Lost in Oaxaca
Travel and awakening combine in Lost in Oaxaca, Jessica Winters Mireles’s delicate romance.
Camille is a piano teacher at a personal and professional crossroads. After an abusive lover left her injured, Camille turned cautious. Her hope of becoming a master teacher depends on a teen prodigy, Graciela, who left Santa Barbara for Mexico just before a critical music performance. Camille tries to bring her prized student back, but ends up stranded in Oaxaca.
When an English-speaking Zapotec native, Alejandro, offers to help, Camille confronts her own prejudices and motives. She falls in love with Alejandro, as well as with new flavors and experiences. Her search culminates in realizing that Graciela is undocumented. In the book’s suspenseful resolution, Camille takes compassionate risks to benefit others. Late reflections on immigration, DACA dreamers, and social injustice shift the focus without overshadowing Camille and Alejandro’s bristling passion.

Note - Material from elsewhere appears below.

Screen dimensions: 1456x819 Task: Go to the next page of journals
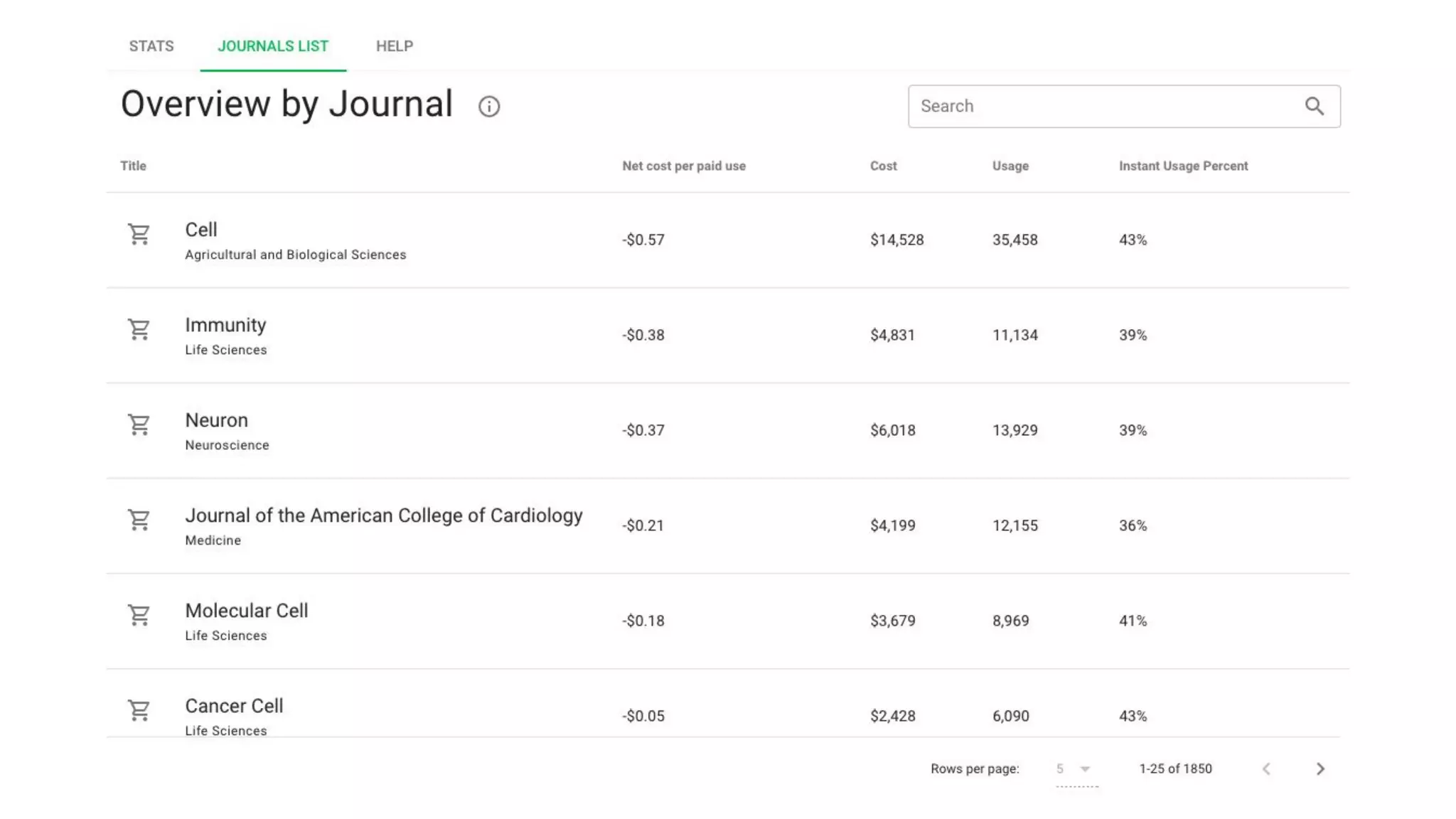click(1320, 769)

Alejandro is a capable rescuer who delivers Camille’s comeuppance through pointed remarks whenever she displays her privilege, yet he’s understanding of her shortcomings. As much as Camille is dismayed and charmed by everyday life in Mexico, her love for the countryside and its festive customs multiplies through chance encounters with kind strangers and Alejandro’s enthusiastic aunt. Camille’s emotional healing follows a natural progression that tracks her acceptance of circumstances beyond her control.
Camille’s wealthy background and former competitive nature lead to defiance that springs from pressure to perform. Camille’s mother is redeemed when she helps her daughter with Graciela; she’s a sharp counterpoint to Camille’s new companions.
Thanks to family support, burgeoning belief in Saint Anthony, Alejandro’s considerate perspective, and her own renewed purpose, Camille steps into a more polyphonic version of her life. Lost in Oaxaca is a vigorous, sensitive account of crossing borders to reimagine what love looks like when it’s poured without reserve.